Saturday, January 9, 2010

The Little Chinatown That Could

There are few pleasures in life that come close to having a meal with Chinese people.  The beer, tea, cigarettes and conversation flow freely, and for a couple of hours on a snowy London afternoon, you can sit islanded from the rest of the world.

London’s Chinatown – which will be of particular interest to any fan of Pirates of the Caribbean in that it was originally founded by Chinese employees of the East India Trading Company – is like most other Chinatowns.  It offers a kind of Disneyfied version of China,  but it does offer to a pleasant stopgap to those who are suffering extreme MSG withdrawal.  In Kobe, Chinatown is rather distastefully known as Nakin-machi – literally Nanjing-town – where I was offered Chinese food - fried rice and chicken.  In my home city of Manchester (at one time the largest Chinese community in Europe before), Chinatown shares a street (and restaurants) with Korean and Thai entrepreneurs.  Well, foreigners I guess they all look the same.

Things hadn’t been going too well for China at the turn of the century during the Qing dynasty.  The country had suffered humiliation after humiliation – The Japanese had invaded and the only thing that had quelled the Boxer Rebellion was another war against the Eight Nation Alliance.

The Chinese were used extensively and abusively by both the French and the British.  The then Chinese government had forbidden Chinese nationals from fighting (it later declared war in 1917), so, especially for the French, they were a source of cheap, desperately needed labour.  Field-Marshall Haig requested an initial 21,000 men, but in an agreement engineered by the French war cabinet, 50,000 ended up being shipped to Dagu and Marseille.

The Chinese men, mostly between the age of 19 and 25 were put to work unloading ships and refueling bombers.  After the fighting ended they were used to clear the bodies of dead servicemen from the battlefields.  The young men that had been drafted from Jiangsu, Heibei  and Shandog soon had their ideals of western life shattered under the harsh, unforgiving work conditions they found themselves in.  By the end of 1917, 54,000 Chinese men were employed by the Chinese Labour Corps (CLC) in France and Belgium, and by the time of the Armistice that number had ballooned to 96,000.

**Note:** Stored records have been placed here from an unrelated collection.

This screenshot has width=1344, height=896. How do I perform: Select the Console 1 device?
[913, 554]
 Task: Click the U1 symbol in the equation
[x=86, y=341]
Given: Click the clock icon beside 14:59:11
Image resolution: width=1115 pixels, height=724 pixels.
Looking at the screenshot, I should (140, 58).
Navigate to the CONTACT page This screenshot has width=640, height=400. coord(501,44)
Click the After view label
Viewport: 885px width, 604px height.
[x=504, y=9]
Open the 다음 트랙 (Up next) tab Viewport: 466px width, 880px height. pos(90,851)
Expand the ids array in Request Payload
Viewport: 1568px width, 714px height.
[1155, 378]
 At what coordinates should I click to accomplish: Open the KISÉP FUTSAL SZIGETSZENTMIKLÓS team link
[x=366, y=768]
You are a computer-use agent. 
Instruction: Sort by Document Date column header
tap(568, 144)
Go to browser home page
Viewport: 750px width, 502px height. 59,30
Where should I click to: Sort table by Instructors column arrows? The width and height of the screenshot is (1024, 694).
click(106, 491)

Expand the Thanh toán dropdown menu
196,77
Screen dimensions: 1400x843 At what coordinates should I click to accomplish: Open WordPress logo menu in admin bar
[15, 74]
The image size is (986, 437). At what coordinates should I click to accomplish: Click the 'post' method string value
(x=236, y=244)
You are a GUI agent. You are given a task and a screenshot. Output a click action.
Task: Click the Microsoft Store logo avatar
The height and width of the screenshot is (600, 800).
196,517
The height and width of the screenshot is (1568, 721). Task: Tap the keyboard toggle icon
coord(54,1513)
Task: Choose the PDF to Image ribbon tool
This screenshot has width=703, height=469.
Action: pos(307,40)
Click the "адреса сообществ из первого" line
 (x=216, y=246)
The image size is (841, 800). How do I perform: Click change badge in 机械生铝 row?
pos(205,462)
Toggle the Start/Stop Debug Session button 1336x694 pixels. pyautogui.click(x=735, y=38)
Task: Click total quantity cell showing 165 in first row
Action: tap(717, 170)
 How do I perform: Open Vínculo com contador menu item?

Eager to bolster their “common man” image during the formation of the Chinese Communist Party, Chinese intellectuals looked back on their time in the CLC with a certain pride.  Chen Du Xiu, the first Chairman and General Secretary of the CCP, wrote that "while the sun does not set on the British Empire, neither does it set on Chinese workers abroad."

The town of Montargis has been most kindly described as “an inconsequential backwater”, and it hides the secret of being the ultimate Chinatown.  Few Chinese actually live there, but this unremarkable town, about 100km south of Paris has a unique and revered place in modern Chinese history.  Deng Xiao Ping, then aged 16, worked in the Hutchinson rubber factory there (and was consequently fired for refusing to work) and he later found work in the Renault factory in Paris.  Such was his naivety that he Deng gave his birthday as calculated by the Chinese lunar calendar, rather than the western Gregorian calendar.  According to Wang Yi, the first secretary of the Chinese embassy in Paris, all Chinese know Montargis (or they should know Montargis), and it’s where a lot of the revolutionaries where “inspired” to revolutionize China

It all started with Li Shi Zen who was the son of an empirical councilor.  It was thanks to the connections he made while studying at an agricultural college that students would visit as part of the Work-Studies Movement in 1912.  Amongst these students were to go on to be the stars of the embryonic Chinese Communist Party.  Almost 2000 students made the three month journey by ship to France.  Zhou En Lai wrote a poem about the journey, reflecting his hopes of what the modern west could offer him: “Go abroad through the East China Sea, the South China Sea, the Red Sea and the Mediterranean. Waves are surging forward, carrying you to the coast of France, the homeland of freedom.”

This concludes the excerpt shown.